Diepenbrock’s interest in Joost van den Vondel, the greatest Dutch poet from the Golden Era, was kindled at an early age. Both of his parents were members of a society that came together to read plays. Meetings regularly took place in the Diepenbrock residence. The cultivated group had a broad interest: besides classical authors such as Schiller, Goethe, Lessing and Shakespeare, it also explored contemporary French writers such as Dumas and Hugo in the original language. However, its favourites were Bredero and Vondel, whose poetry Diepenbrock was brought up with. The society was founded by a cousin of Diepenbrock’s mother, J.A. Alberdingk Thijm, one of the leaders of the Catholic revival and the driving force of the Vondel renaissance that took place in the last quarter of the nineteenth century. Thijm wrote popularising articles, evoking images of Amsterdam at the time the Golden Era, with Joost van den Vondel as main character. Thijm’s poems and novels inspired the young Diepenbrock’s love for “the beautiful and famous city” (as Vondel called it).
At the age of 25, after having completed his studies in Latin and Greek, Diepenbrock accepted a position as a teacher at the municipal grammar school in the quiet provincial town of ’s-Hertogenbosch.
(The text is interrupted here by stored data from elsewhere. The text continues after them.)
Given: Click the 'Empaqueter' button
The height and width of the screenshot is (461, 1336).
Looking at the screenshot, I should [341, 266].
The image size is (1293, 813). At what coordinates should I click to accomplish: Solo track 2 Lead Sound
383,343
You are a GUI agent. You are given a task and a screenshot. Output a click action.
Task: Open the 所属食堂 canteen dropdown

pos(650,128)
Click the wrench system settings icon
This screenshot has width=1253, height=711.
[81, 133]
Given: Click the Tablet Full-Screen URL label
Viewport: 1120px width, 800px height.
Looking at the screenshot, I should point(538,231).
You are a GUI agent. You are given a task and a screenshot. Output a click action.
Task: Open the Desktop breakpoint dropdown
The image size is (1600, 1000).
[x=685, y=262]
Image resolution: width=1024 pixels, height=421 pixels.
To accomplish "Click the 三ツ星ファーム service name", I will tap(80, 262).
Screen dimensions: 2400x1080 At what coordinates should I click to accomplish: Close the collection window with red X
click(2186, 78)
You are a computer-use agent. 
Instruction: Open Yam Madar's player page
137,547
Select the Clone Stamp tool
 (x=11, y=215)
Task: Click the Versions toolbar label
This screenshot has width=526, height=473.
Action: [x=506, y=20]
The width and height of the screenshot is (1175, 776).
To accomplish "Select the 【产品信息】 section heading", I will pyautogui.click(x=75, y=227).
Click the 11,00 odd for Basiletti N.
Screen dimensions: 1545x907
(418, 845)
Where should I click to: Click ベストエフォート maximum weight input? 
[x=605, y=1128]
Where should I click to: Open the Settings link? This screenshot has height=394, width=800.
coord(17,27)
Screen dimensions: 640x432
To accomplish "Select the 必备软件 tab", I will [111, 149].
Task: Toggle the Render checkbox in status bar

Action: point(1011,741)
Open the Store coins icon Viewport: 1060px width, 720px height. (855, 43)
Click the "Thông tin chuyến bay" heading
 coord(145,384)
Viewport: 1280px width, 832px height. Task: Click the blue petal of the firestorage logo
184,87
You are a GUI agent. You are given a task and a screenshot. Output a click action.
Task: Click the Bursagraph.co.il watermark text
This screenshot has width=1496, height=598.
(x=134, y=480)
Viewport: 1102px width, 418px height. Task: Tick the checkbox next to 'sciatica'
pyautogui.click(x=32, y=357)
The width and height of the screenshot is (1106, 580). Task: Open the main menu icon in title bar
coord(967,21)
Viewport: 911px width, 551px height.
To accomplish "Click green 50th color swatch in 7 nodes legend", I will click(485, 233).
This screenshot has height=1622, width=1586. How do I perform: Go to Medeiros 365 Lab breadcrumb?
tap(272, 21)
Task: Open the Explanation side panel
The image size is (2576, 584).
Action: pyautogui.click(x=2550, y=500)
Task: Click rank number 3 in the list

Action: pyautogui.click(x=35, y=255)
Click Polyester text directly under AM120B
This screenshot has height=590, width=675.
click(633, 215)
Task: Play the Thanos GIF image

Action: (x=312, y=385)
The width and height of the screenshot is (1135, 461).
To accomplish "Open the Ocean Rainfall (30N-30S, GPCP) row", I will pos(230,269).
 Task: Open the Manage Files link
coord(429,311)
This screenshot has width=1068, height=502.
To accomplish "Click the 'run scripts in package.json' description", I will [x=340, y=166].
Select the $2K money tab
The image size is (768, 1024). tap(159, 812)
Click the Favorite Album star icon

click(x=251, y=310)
In his correspondence from this period, we read that he was often homesick for Amsterdam and his circle of friends consisting of painters and literati. He frequently travelled to the capital to attend special concerts. To stay in touch, he and his friends paid each other visits that often lasted more than one day. From 10 to 12 July 1892 Diepenbrock, Albert Verwey and his wife Kitty van Vloten stayed with Herman and Wies Gorter in Amersfoort. No doubt Vondel’s work was mentioned, as at that time Verwey was busy with the upcoming publication of Een inleiding tot Vondel (An Introduction to Vondel). On 6 September Diepenbrock asked him in a letter:
How is Vondel getting on? In this context it is not surprising that Diepenbrock set Vondel’s Rey van burchtsaeten (Choral Song of the Burghers) for choir a cappella soon after that.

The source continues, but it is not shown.